Mantener la cetosis requiere constancia, pero incluso con disciplina pueden aparecer descuidos cotidianos que interrumpen el proceso sin que lo notes. Estos errores suelen pasar desapercibidos porque forman parte de hábitos muy normalizados, desde la forma en la que elegimos alimentos hasta aspectos del estilo de vida que influyen en el metabolismo.

Uno de los errores más frecuentes es el consumo de carbohidratos ocultos. Muchos productos etiquetados como “saludables”, “light” o “naturales” incluyen azúcares añadidos o almidones modificados que elevan la glucosa rápidamente. Salsas, aderezos, yogures saborizados, barras de proteína o bebidas energéticas pueden contener más carbohidratos de lo que imaginamos. Por eso, leer etiquetas y priorizar alimentos simples es una estrategia esencial.

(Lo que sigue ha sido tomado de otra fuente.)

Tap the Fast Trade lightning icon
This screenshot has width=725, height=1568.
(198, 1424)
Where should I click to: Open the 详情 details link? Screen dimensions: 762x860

Otro error habitual es el exceso de proteínas. Aunque es un macronutriente fundamental, consumir demasiado puede estimular la gluconeogénesis, un proceso mediante el cual el cuerpo convierte proteínas en glucosa. Esto no significa que debas limitar severamente la proteína, sino evitar excederte, especialmente si buscas mantener niveles estables de cetonas.

La hidratación deficiente también es un factor clave. Durante la transición a la cetosis, el cuerpo libera más agua y electrolitos, por lo que beber poco puede generar fatiga, dolor de cabeza o antojos que llevan a consumir carbohidratos adicionales. Una correcta ingesta de sodio, magnesio y potasio es fundamental para sostener la energía.

El estrés es otro elemento que rompe la cetosis de forma indirecta. El cortisol elevado aumenta la glucosa en sangre, incluso sin consumir carbohidratos. Esto puede frenar la producción de cetonas y generar más hambre emocional. Practicar técnicas de respiración, meditación o pausas activas ayuda a mantener un ambiente hormonal favorable.

Dormir mal también afecta la regulación metabólica. La falta de sueño incrementa el apetito, reduce la sensibilidad a la insulina y dificulta que el cuerpo use la grasa como fuente de energía. Establecer una rutina de descanso y evitar pantallas antes de dormir puede marcar una diferencia significativa.

Identificar estos errores permite corregirlos a tiempo y mantener un estado metabólico estable de forma práctica y consciente.